- Fragmento de texto

= = = =

Fotografía de Don McCullin - ‘Snowy, Cambridge, early 1970s’

martes, 24 de julio de 2007

El diván de los recuerdos. Un camarada transitorio. El hijo del dentista.



J. vino del País Vasco. Su padre era dentista y había jugado en el Logroñés, como atestiguaba una fotografía en la que remataba de cabeza, puede que a gol o a las nubes. Una vez me contó J. que su padre había disputado un partido de pelota con otro tío suyo –o un amigo, ya son pequeños detalles—, pero sin pelota, lanzando eructos cada vez que hacían el gesto de darle. J. me lo contó divertido y a mí también me lo pareció. Cuando se lo conté a mi madre para que también se divirtiera me dijo que era una guarrada.

J. vivía en un ático con una gran terraza. Un día su padre montó allí una traca de petardos, que a saber por qué le dio por hacer el valenciano. J. estudiaba en el conservatorio de música y le compraron un piano. Tenía un geyperman cuando puede que yo aún no contara con mi primer madelman. Allí bebí mi primer trago de “Tang”, aquellos polvos que salieron al mercado para mezclar con agua y preparar artificiales zumos de sabor a naranja, que sabían a todo menos a eso. A su padre le gustaban las maquetas de guerra y tenía unos soldaditos muy bien pintados, carros de combate y barcos. Creo que aita estaba muy orgulloso de su reproducción del acorazado Bismarck. J. una vez se compró unas zapatillas de deporte de la marca Adidas en la tienda más cara de la ciudad, por un precio que me pareció astronómico. Creo que le salieron malas. J. era hijo único y su familia parecía tener recursos.

Los abuelos maternos de J. vivían en una casa muy grande cerca de la plaza mayor. Su abuelo tenía barba elegante y recortada, de auténtico prohombre. Era concejal del Ayuntamiento en los tiempos en que ser prohombre era suficiente para conseguirlo. Y tenía una secretaria que trabajaba para él en un despacho de aquella gran casa, con un largo pasillo que daba una vuelta completa a la vivienda. En la casa de los abuelos de J. había una gran televisión en color, cuando en mi casa aún no se había comprado aquel armatoste Telefunken y seguíamos con la gran televisión en blanco y negro de mi abuela I., que la pobre ya no podía necesitar en la residencia, menos aún con su galopante demencia senil. En aquella televisión de la casa de los abuelos de J. vimos la programación que pusieron el día en que murió Franco y suspendieron las clases. ¿”Objetivo: Birmania”? Puede ser. También recuerdo haber visto allí muchas tardes “Vickie el Vikingo” y “Un Globo, Dos Globos, Tres Globos”. ¿O me confundo? La madre de J. tenía una hermana que me pareció bellísima. La tía B., casada con un tipo que me inspiraba poca confianza. Serían los celos.

= = = =

- Extracto de datos
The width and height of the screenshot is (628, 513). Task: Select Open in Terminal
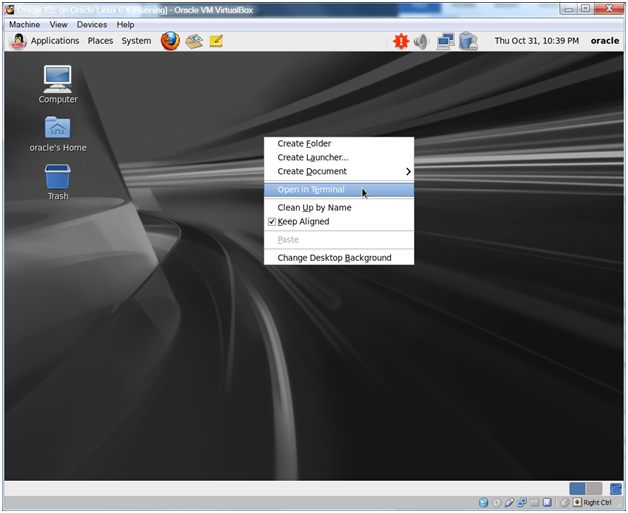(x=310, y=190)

= = = =

- Instrucciones
- 1) Reproduce el tramo del fragmento de texto que va desde "martes, 24 de" hasta "era una guarrada.", ambos incluidos.
- 2) Según el fragmento de texto, ¿en qué equipo había jugado el padre de J.?

- Respuestas por tarea
- 1)
martes, 24 de julio de 2007

El diván de los recuerdos. Un camarada transitorio. El hijo del dentista.



J. vino del País Vasco. Su padre era dentista y había jugado en el Logroñés, como atestiguaba una fotografía en la que remataba de cabeza, puede que a gol o a las nubes. Una vez me contó J. que su padre había disputado un partido de pelota con otro tío suyo –o un amigo, ya son pequeños detalles—, pero sin pelota, lanzando eructos cada vez que hacían el gesto de darle. J. me lo contó divertido y a mí también me lo pareció. Cuando se lo conté a mi madre para que también se divirtiera me dijo que era una guarrada.

- 2) En el Logroñés.